At the same time, she said: “… we are redoubling our efforts to find new investments that can adapt to difficult economic conditions and position themselves to do well in the future.”

On the current investments of the fund, Bain said Moderna “continues to make progress in its infectious disease portfolio” with the bivalent booster for Covid one practical example.

“It was particularly encouraging to see pharmaceutical company Merck paying Moderna $250m to jointly develop and commercialise a personalised cancer vaccine to treat melanoma,” wrote Bain.

“Our contention has always been that Moderna’s technology would have applications well beyond Covid, and commercial partners are now committing serious capital to such developments.”

On Tesla, Bain wrote that ” … despite the economic headwinds, Tesla has been able to sell every car it can manufacture and continues to scale up its production capabilities rapidly.”

She said Tesla’s Model Y SUV is the crucial volume driver over the next few years, with production ramping in Berlin and Texas, but added that scaling the battery cells supply chain “remains the most significant constraint.”

Bain confirmed further investment by the fund into Northvolt during the period.

“This private European battery producer is looking increasingly well-placed to supply the rapidly growing demand for electric vehicles,” she wrote.

“We also supported capital raisings from two nascent private companies with ambitious plans to reduce the world’s carbon footprint.

“Swiss company Climeworks is developing a technology for capturing carbon directly from the air, which is likely to be necessary given the finite capacity for re-forestation.

“Its challenge is to scale up its impact.
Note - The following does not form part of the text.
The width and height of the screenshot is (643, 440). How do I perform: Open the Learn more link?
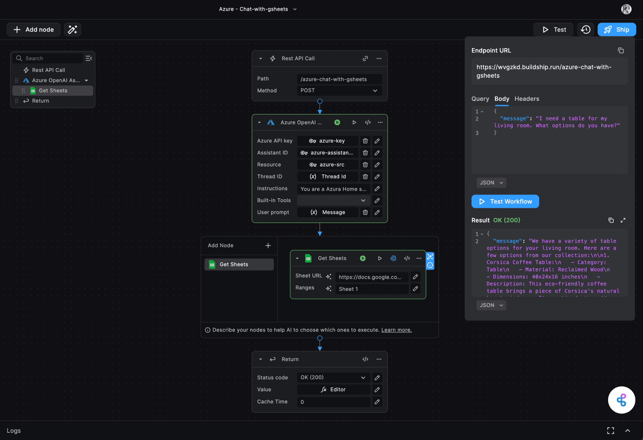point(396,330)
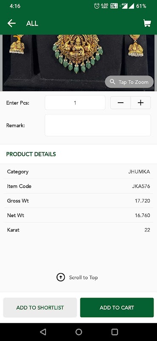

“Upside Foods is seeking to produce animal protein in bioreactors which will allow for meat production without the carbon emissions from rearing and slaughtering animals. It is working with regulators towards product launches.”

Bain reminded investors: “Scottish Mortgage’s long-term capital appreciation has come from financing and patiently supporting the development of growth companies.

“The trust was founded to provide capital to businesses with big opportunities but restricted access to funding following the market panic of 1907.

“It is important at times of stress to remember this founding story: corporate potential has little to do with the cycles of greed and fear in stock markets.

Long-term growth investing is crucial for driving society forward. After a long period of global expansion, it’s easy to slip into the mindset that investors passively benefit from broader progress and economic growth.

“We believe causality flows in the other direction: long-term investment enables growth and progress. Technology and new ways of doing things aren’t adopted simply because their time has come.

“They happen because investors give entrepreneurs the financing and time to build their visions into reality.

Without investment in technology, infrastructure and entrepreneurship, it will be tough to dig ourselves out of our current malaise.

“If so little of aggregate savings are directed into ventures exploring new technologies and approaches, what does it imply for the future?

“We risk condemning ourselves to the environment of anaemic growth and stagnant wages that has characterised the United Kingdom over the past decade.

Financing the development of long-term growth companies is not what interests most investors. To understand that, you need only observe the commentary of recent months, focused on ‘risk off’, deleveraging and the flight to safety.

“The market’s focus has narrowed to a handful of economic variables. Stock prices react dramatically to each monthly update.

“This environment is off-putting, but it is not relevant to our investment decision-making. Instead, we must evaluate the ongoing position of our holdings, unpicking the growth engines of recent years and verifying that they’re still functioning.

“At the same time, we are redoubling our efforts to find new investments that can adapt to difficult economic conditions and position themselves to do well in the future.”